(To-do list)
1. Answer these about the Vegeta text below:
(a) What word is Vegeta's name derived from?
(b) What is the name of Vegeta's younger brother?
(c) After which fight did Vegeta begin abandoning the armor?
2. Can you carry the Vegeta text below further, picking up after its final sentence?

Start Given text

Following a common name trend that Toriyama developed in Dragon Ball, Vegeta’s name is derived from the word for vegetable, being that he is the prince of the Saiyans.[citation needed]. In the special Yo! Son Goku and his Friends Return!!, Vegeta’s younger brother named Tarble is introduced. When the two names are combined, they create what would roughly be “vegetable” in English, being that vegetables are the naming theme for all pure Saiyans in the series.

Vegeta’s initial appearance in the manga is as a short and slightly stocky character, with upright standing hair and a defined widow’s peak. When compared to the main character Son Goku, Vegeta is noticeably shorter than him. As the series continued, Toriyama’s artwork evolved and as a result, Vegeta became more lean and average looking. In the anime adaptation’s spin off called Dragon Ball GT, Vegeta’s appearance goes through a drastic change, more so than any other previous time. Vegeta is seen to completely abandon his Saiyan style attire, and dress in an Earth dress reminiscent of real life Western cultures. When he’s first introduced in the series, Vegeta has a tail, which he loses in his initial battle on Earth with Goku and his allies. Over the course of the series, he has worn several variations of the Saiyan suit, but began abandoning the armor after the fight against Cell, even though his gloves and boots still reflect his Saiyan roots throughout the end of the written series. However, beginning in the Dragon Ball GT series, he abandons any indication of Saiyan style clothing for a more Earth based appearance.

End Given text
Start Supplied material

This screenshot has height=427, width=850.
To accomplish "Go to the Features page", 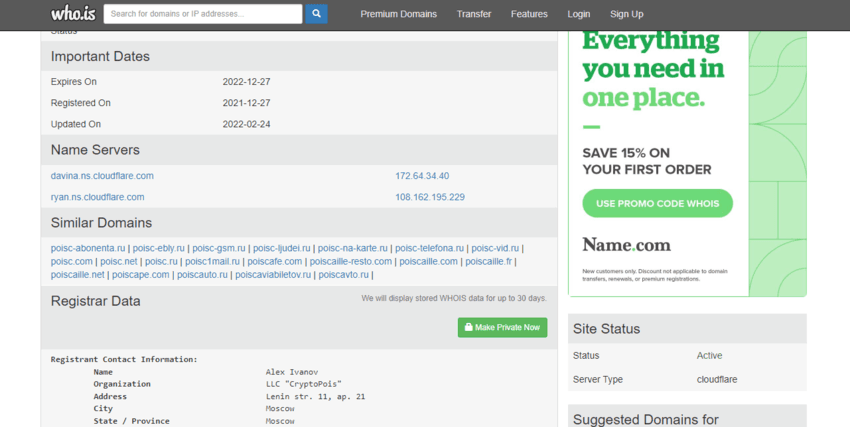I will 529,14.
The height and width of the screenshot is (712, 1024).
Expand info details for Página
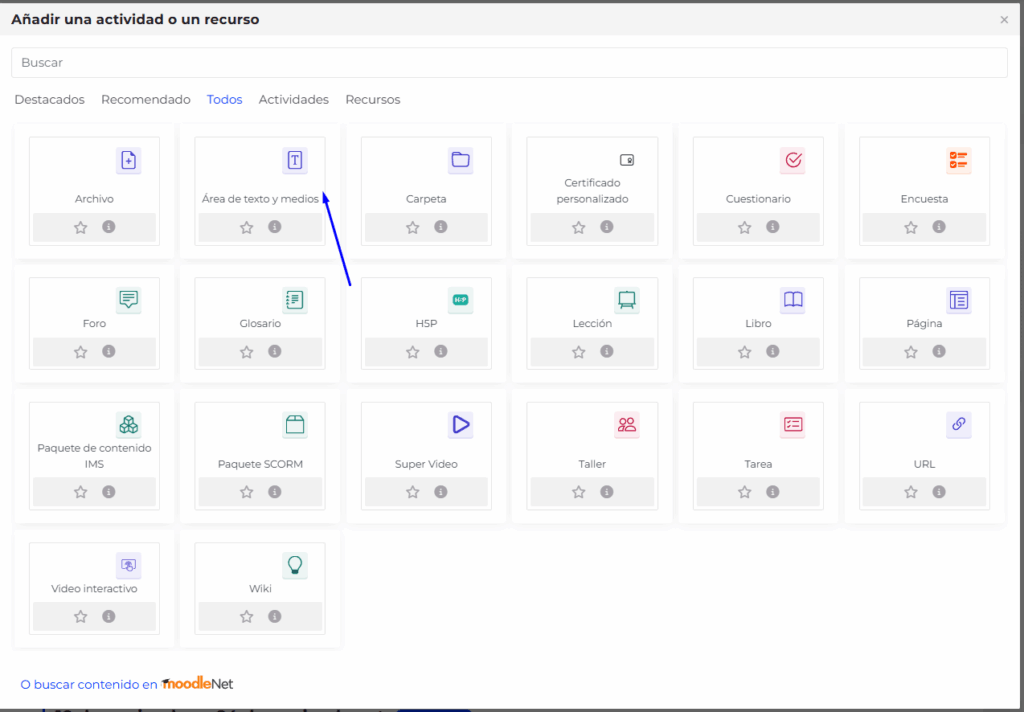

End Supplied material

(Task results)
1.
(a) The word for vegetable.
(b) Tarble.
(c) The fight against Cell.

2.
When Vegeta is introduced in the series, he is seen to be sadistic, even destroying his long time comrade named Nappa, seeing Nappa’s inability to defeat Goku as an unforgivable weakness. During this time, Vegeta is seen to have a fierce desire for immortality and galactic rule, only later to be revealed as a rebellious competition for his long time employer named Frieza. Vegeta’s personality changes from a sadistic killer to a vengeful anti-hero, obsessed with becoming stronger than Goku. After a short time, Vegeta falls in love with one of Goku’s close friends named Bulma, in which she bears him a son named Trunks. As a result of his love for Bulma and the birth of his son, Vegeta soon simply becomes a bitter rival of Goku’s, and thinks of Earth as a good place to settle down and live. As a result of this change he sees within himself, Vegeta attempts to return to his old sadistic self in order to defeat Goku, but the devotion that he feels towards his family soon overcomes the evil within him, and he becomes Goku’s closest ally, and even a good friend.

Vegeta’s personality is primarily based on his rivalry with Goku, and how Goku was able to change him over the course of time despite his obsession with surpassing Goku in power. Vegeta later realizes that he is unable to surpass Goku, and accepts that Goku is the better of both of them.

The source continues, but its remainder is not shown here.